High court refuses case by Ohio blogger

Conservative blogger does not want to register as PAC

The U.S. Supreme Court has refused to hear an appeal from a conservative blogger who claimed the Ohio Elections Commission incorrectly required him to register with the state as a political action committee.

The justices, without comment Monday, let stand the 2011 ruling by the commission that Ohio law required an organization, such as the blogger’s web site, to register as a PACC if its “primary or main purpose’’ was to support or oppose candidates or political parties.

Edmund Corsi, who wrote under the web site Geauga Constitutional Council, insisted that the state law did not cover his web site, which cost him about $40 a month to maintain and about $200 a year in other expenses.

Corsi was sharply critical of the chairman of Geauga County Republican Party Chairman Ed Ryder, who filed a complaint with the elections commission.

Bradley A. Smith, a law professor at Capital University and a former Federal Election Commission board member, helped Corsi file his appeal to the justices.
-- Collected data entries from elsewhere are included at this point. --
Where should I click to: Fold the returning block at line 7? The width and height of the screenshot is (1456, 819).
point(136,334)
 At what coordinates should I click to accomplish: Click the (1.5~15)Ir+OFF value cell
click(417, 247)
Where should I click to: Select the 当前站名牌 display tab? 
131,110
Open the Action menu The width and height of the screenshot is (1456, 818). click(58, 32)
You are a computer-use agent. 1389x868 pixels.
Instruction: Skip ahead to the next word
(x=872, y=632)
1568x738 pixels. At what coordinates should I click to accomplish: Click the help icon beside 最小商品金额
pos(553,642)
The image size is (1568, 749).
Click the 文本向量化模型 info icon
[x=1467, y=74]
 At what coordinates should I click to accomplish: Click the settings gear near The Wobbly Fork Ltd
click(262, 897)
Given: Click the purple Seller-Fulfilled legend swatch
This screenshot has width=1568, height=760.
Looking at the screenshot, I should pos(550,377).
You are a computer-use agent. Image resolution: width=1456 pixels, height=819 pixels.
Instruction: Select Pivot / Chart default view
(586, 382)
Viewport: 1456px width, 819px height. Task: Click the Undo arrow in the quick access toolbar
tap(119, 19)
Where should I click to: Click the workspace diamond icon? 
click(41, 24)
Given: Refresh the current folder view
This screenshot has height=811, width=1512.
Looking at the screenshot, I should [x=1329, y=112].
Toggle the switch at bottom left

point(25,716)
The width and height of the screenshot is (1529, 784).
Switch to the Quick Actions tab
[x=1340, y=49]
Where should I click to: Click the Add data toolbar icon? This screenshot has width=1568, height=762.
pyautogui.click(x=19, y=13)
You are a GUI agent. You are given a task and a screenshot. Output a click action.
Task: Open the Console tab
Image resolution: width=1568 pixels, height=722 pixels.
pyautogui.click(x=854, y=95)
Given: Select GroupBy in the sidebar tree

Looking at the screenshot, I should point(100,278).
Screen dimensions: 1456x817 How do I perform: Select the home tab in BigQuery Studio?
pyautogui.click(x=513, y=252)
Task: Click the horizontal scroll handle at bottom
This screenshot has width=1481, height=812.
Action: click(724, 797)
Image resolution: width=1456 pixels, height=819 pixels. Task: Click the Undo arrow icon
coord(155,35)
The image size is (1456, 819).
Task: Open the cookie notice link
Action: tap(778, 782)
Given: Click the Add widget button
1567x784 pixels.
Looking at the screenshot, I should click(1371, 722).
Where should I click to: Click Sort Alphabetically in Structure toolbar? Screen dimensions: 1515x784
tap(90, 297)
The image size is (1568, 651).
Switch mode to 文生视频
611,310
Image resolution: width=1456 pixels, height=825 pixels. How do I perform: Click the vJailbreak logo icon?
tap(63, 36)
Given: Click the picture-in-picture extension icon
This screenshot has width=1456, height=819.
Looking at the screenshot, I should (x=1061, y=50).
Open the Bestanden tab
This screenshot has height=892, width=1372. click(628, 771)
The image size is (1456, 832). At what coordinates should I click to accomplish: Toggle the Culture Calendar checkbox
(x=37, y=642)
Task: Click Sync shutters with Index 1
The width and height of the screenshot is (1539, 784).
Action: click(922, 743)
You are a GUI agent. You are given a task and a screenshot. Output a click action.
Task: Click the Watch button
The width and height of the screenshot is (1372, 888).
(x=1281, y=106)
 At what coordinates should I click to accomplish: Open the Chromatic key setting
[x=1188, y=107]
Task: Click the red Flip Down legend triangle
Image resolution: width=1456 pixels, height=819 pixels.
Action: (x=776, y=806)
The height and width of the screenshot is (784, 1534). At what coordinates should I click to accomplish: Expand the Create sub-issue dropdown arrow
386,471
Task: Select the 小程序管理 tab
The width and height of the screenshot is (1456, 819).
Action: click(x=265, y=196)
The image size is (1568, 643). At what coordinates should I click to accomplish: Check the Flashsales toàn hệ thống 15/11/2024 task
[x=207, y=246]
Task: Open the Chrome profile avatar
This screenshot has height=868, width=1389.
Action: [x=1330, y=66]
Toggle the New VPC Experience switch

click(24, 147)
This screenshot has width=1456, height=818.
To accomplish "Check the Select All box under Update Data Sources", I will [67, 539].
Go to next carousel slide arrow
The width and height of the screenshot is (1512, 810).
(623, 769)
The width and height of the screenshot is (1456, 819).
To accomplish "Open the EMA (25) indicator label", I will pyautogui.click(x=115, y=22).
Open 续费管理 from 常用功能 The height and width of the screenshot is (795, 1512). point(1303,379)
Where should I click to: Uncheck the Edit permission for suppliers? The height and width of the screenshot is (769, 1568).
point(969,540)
In an opinion piece last month in the Wall Street Journal, Smith sarcastically wrote that Corsi launched his “life of political crime’’ by starting his web site.

Smith wrote that “it is inconceivable’’ that “America’s founders thought the First Amendment would allow the government to routinely require citizens to report their political activity, and be subjected to such complex regulations. They wanted to prevent government from doing precisely this sort of thing.’’

In addition, the justices Monday upheld a decision by a lower court that concluded the University of Toledo acted legally when it fired in 2008 an African-American administrator for writing an opinion piece that gay rights could not be compared with civil rights.

The justices refused to hear an appeal from Crystal Dixon, whose lawsuit against the University of Toledo was dismissed last year by a federal judge in Toledo.

Dixon, who had served as associate vice president for human resources at the university, claimed the university had violated the First Amendment to the Constitution.